A common tool used in planning sessions is the SWOT analysis. The acronym SWOT stands for Strengths, Weaknesses, Opportunities and Threats. The tool was developed by Albert Humphrey of the Stanford Research Institute in the 1960’s. Although we typically use this tool for strategic planning purposes, it can also be used to evaluate a person, product, market, industry or business opportunity. Typically during quarterly planning, we focus on the external market by looking at opportunities and threats to ensure we are looking outside the organization as we plan and develop priorities. During annual planning, it is more common to conduct a full SWOT analysis by also looking at the strengths and weaknesses internally to aid in our organizational development and strategic thinking. If your business is heavily impacted by the pandemic, you might prefer to read COVID 19 SWOT Analysis: SWOT Analysis in a Pandemic
The “Wikipedia” definition for the SWOT is: A structured annual planning method used to evaluate the Strengths, Weaknesses, Opportunities, and Threats involved in a project or in a business venture:
Power SWOT analysis groups key pieces of information into two main categories:
• Internal factors – the strengths and weaknesses internal to the organization:
Strengths: characteristics of the business or project that give it an advantage over others.

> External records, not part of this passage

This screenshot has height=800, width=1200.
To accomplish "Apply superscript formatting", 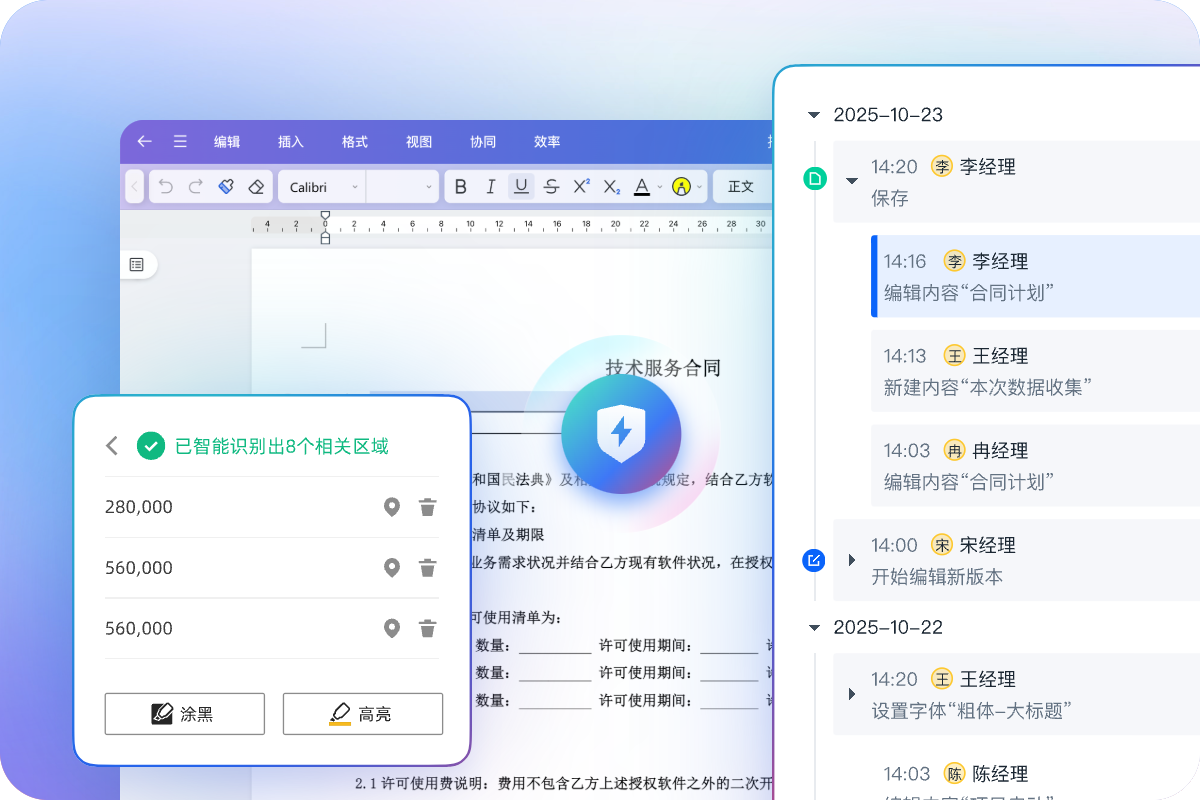I will 581,187.
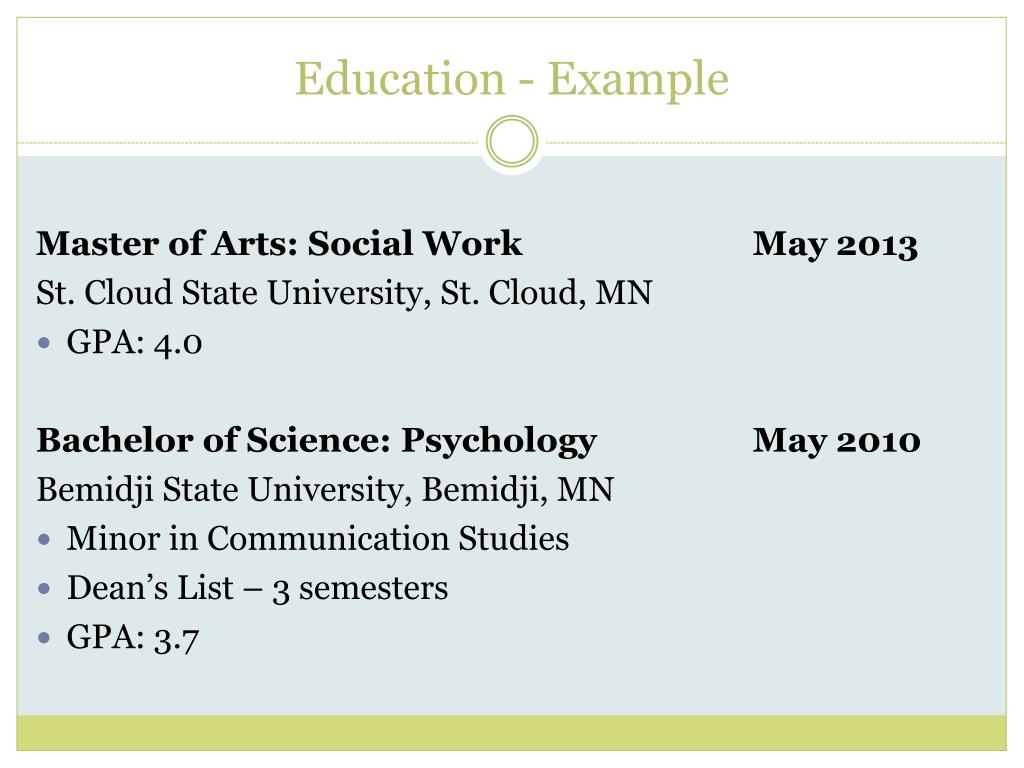Screen dimensions: 1024x768
Task: Click the bullet before Dean's List
Action: point(44,588)
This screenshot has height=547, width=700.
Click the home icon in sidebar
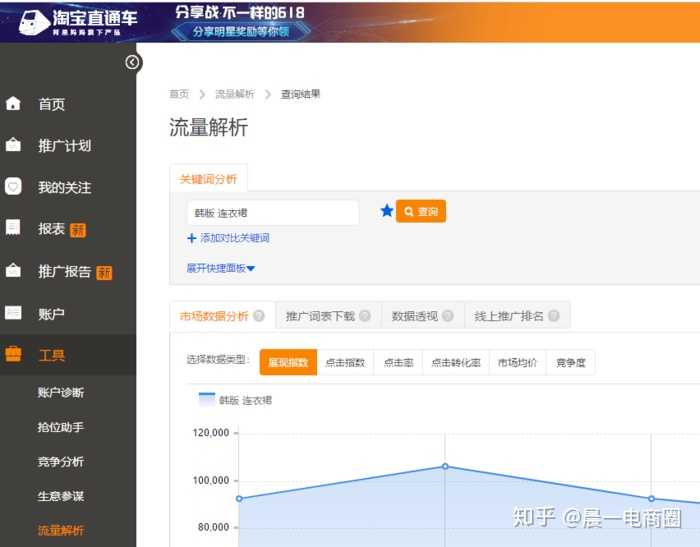13,104
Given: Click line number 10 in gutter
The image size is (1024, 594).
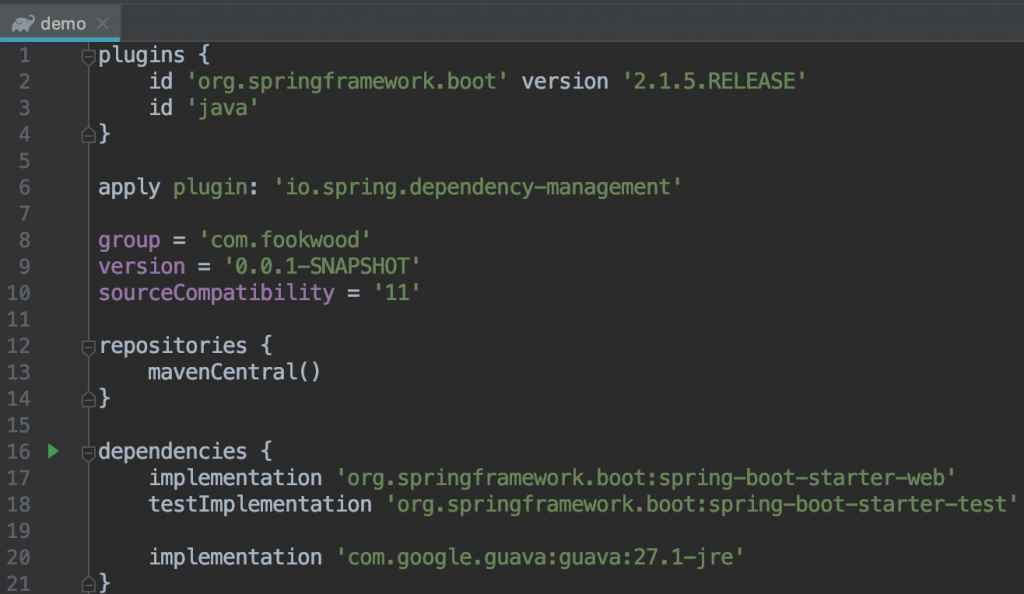Looking at the screenshot, I should coord(18,292).
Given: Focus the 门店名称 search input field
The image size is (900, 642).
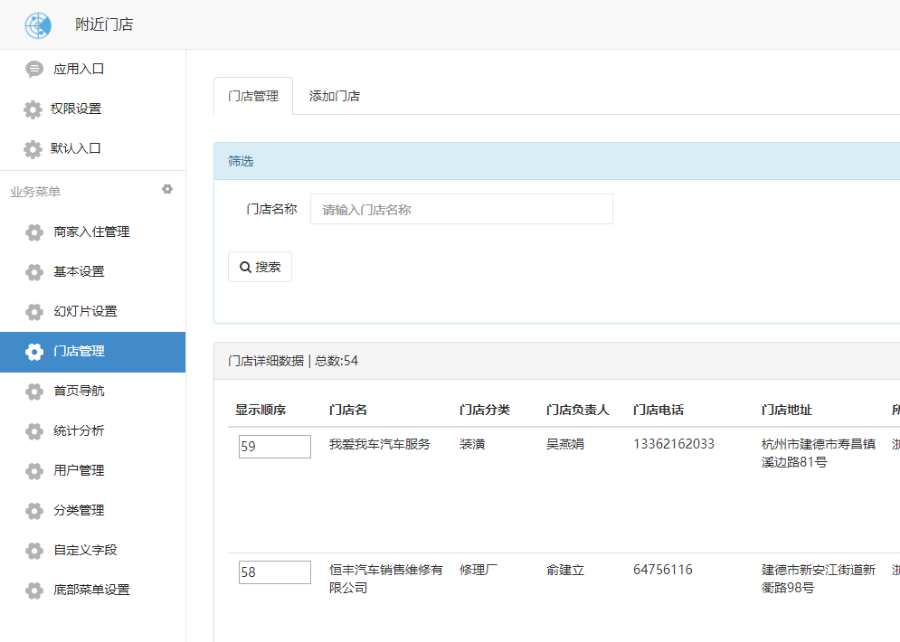Looking at the screenshot, I should [461, 209].
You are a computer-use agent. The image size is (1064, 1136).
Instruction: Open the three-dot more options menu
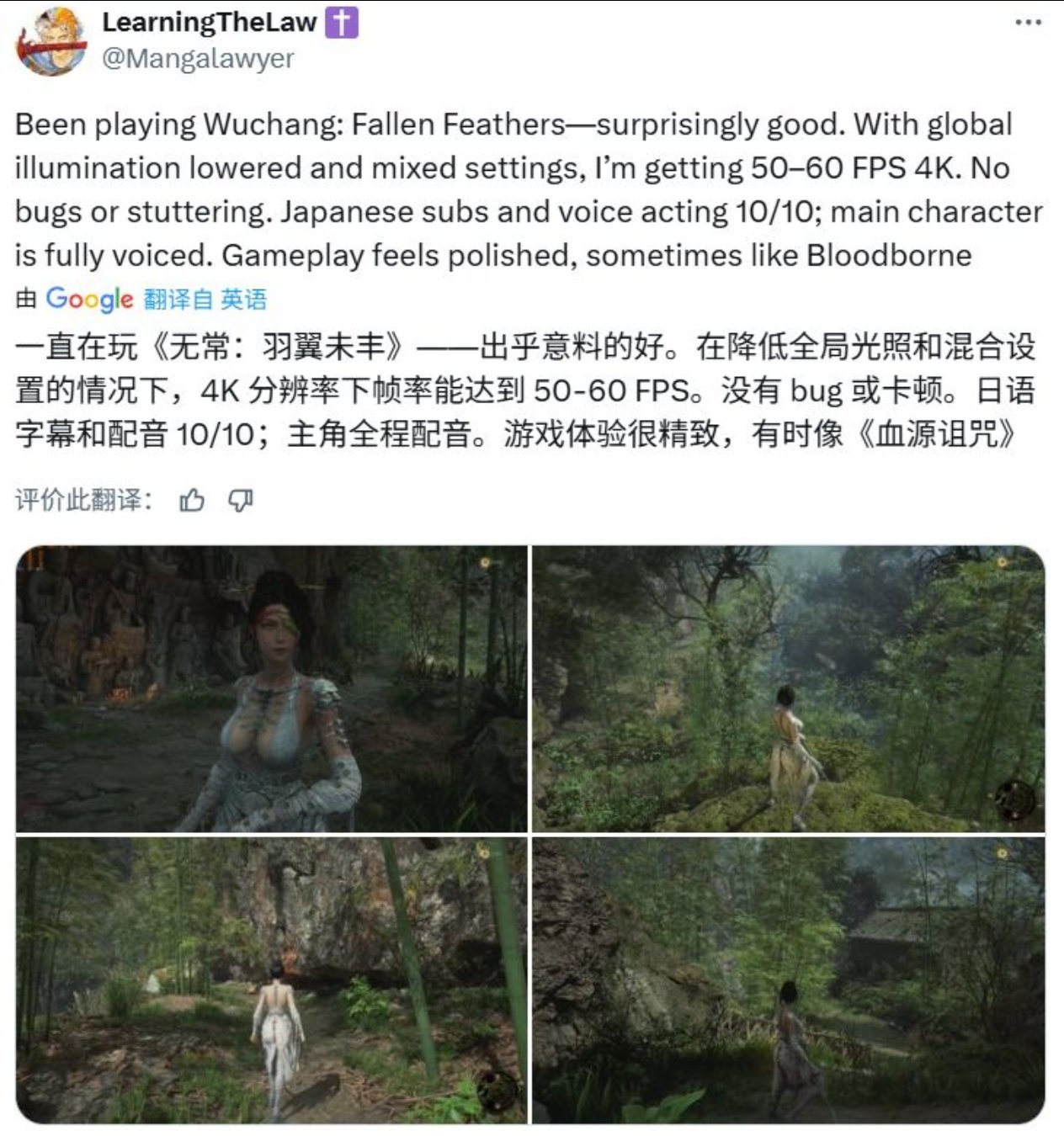coord(1028,23)
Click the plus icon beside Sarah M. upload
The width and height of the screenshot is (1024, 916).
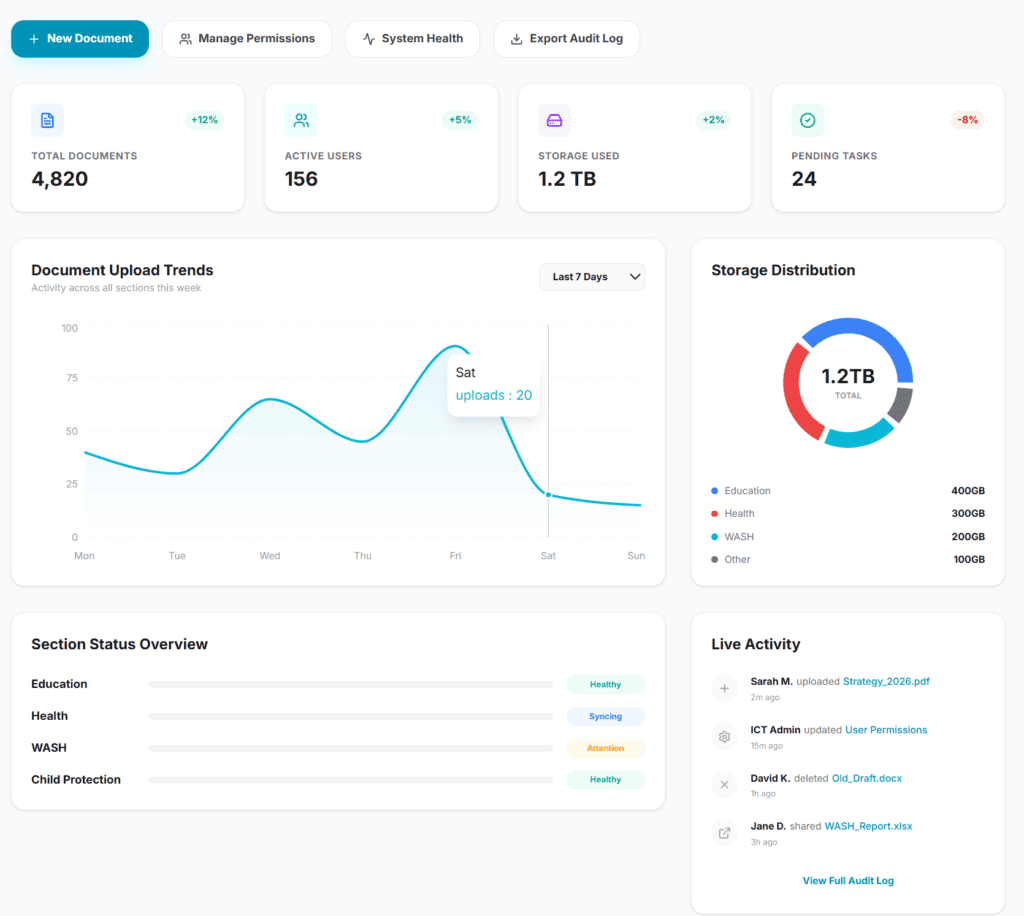click(x=725, y=688)
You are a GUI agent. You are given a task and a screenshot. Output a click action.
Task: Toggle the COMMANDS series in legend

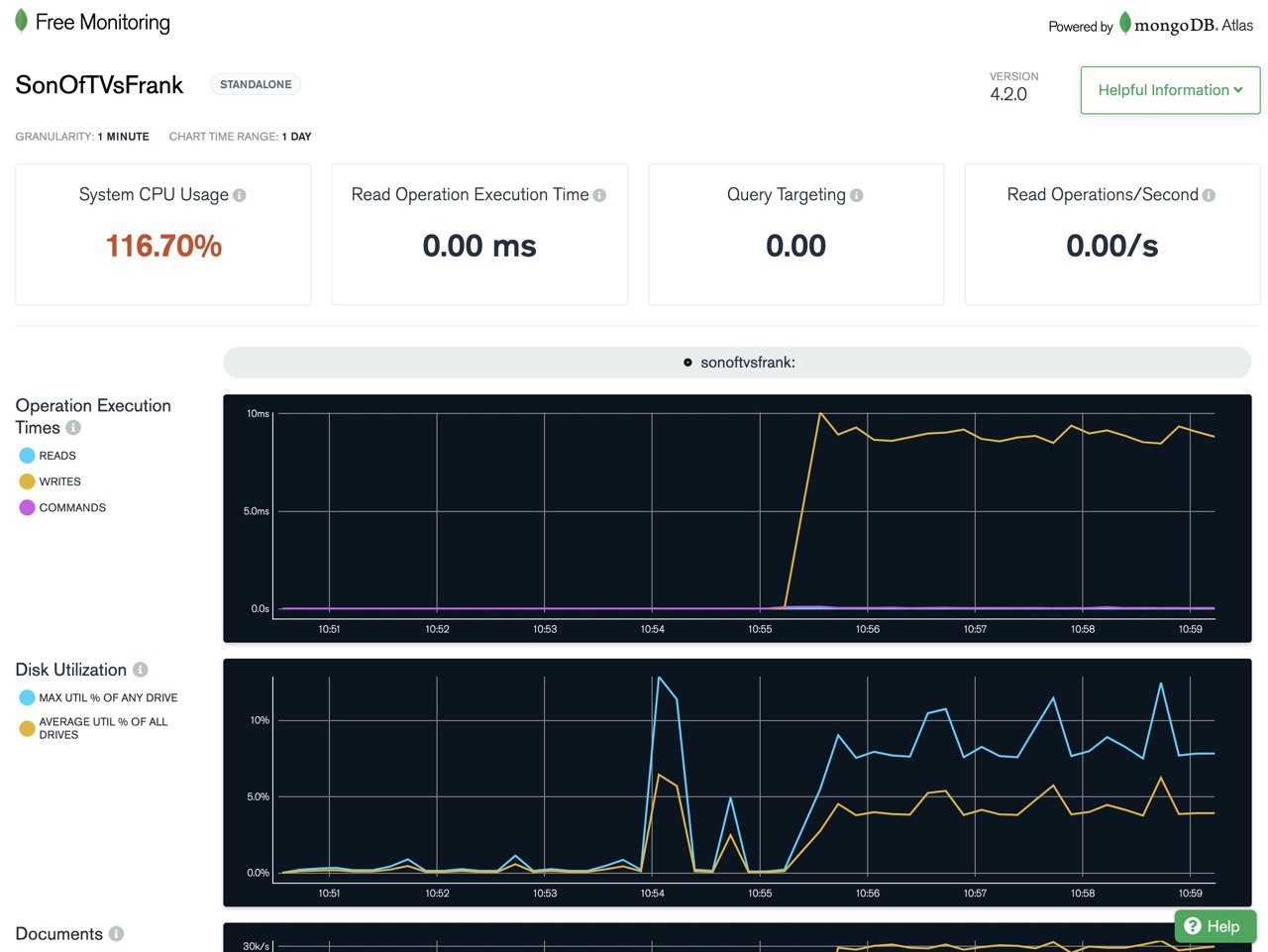[x=62, y=507]
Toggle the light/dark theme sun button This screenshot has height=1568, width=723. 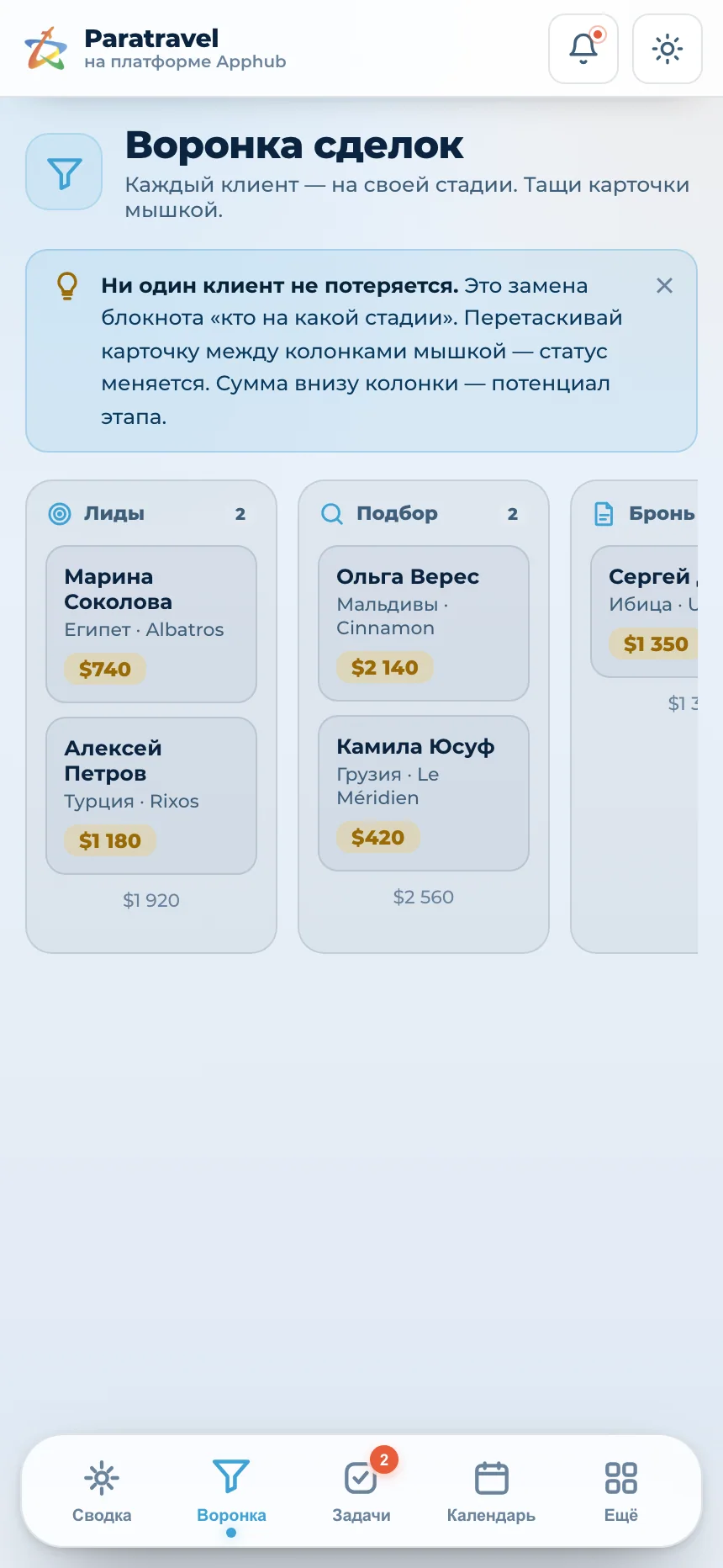point(668,49)
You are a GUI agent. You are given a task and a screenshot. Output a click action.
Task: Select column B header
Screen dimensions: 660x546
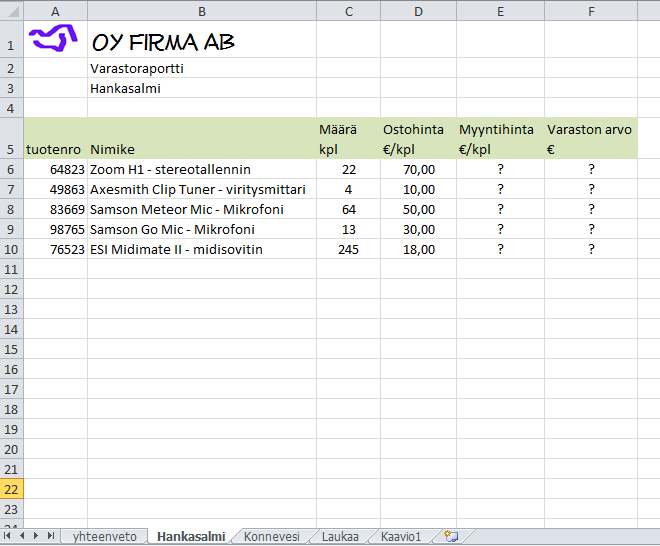tap(202, 11)
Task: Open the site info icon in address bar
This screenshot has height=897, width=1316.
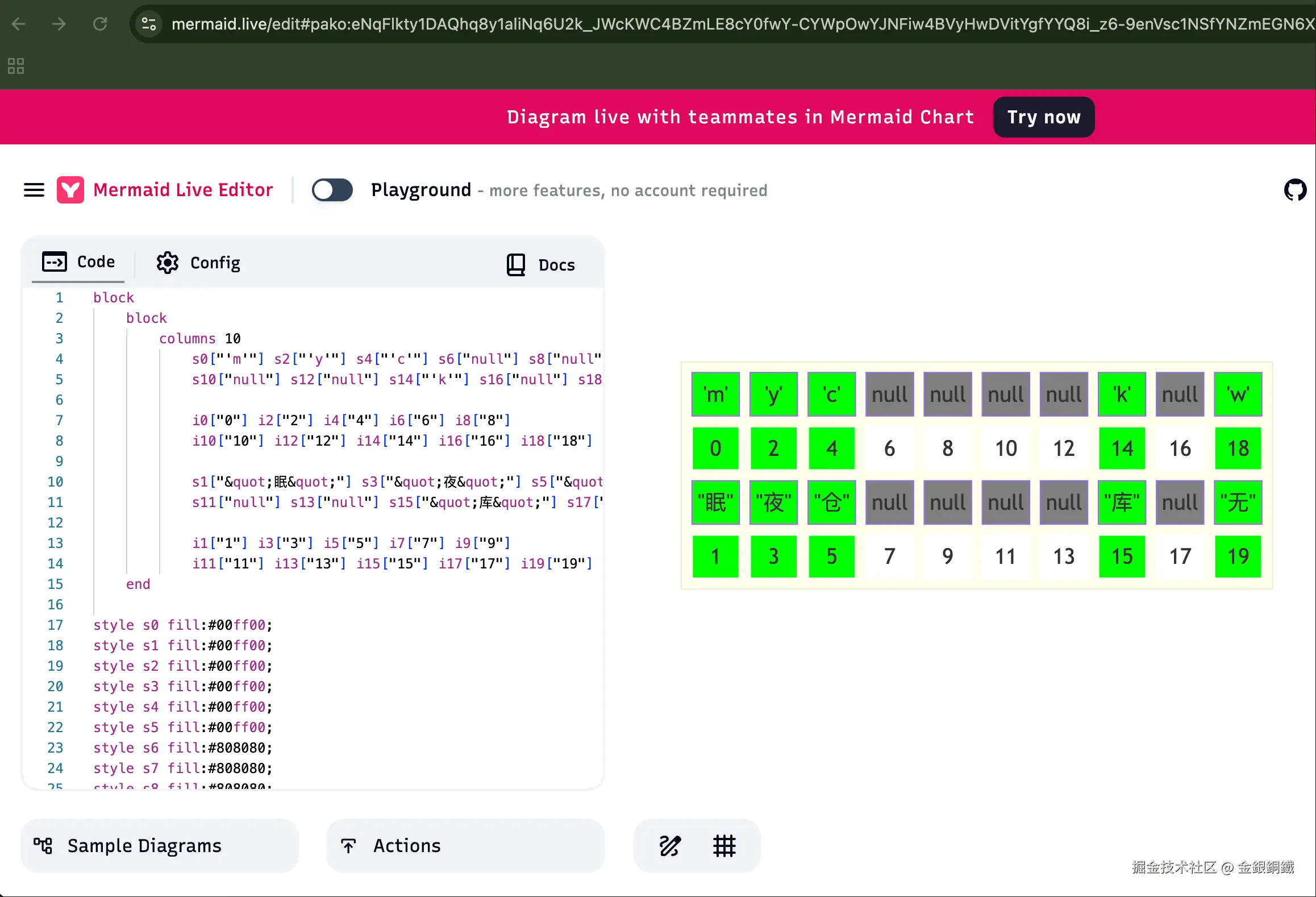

Weaknesses: characteristics that place the team at a disadvantage relative to others.
• External factors – the opportunities and threats presented by the environment external to the organization:
Opportunities: elements that the project could exploit to its advantage.
Threats: elements in the environment that could cause trouble for the business or project.
I have conducted SWOT analysis using two different methods. The first is to use individual think time. Allow each individual in the planning session 5 minutes to think about the first category, i.e., strengths. Ask each person to write down what is seen as the organization's top strengths. After the five minutes is up, move from person to person and ask them what their top 2 or 3 items listed are and transcribe these onto a flip chart or white board. Do this for each category.
The second way I have conducted the SWOT is to have an active brainstorming session where each member simply talks aloud and the facilitator records the information visibly. This can spark some new thoughts as people build off each other’s thoughts. It can also foster groupthink, which can be good for team building.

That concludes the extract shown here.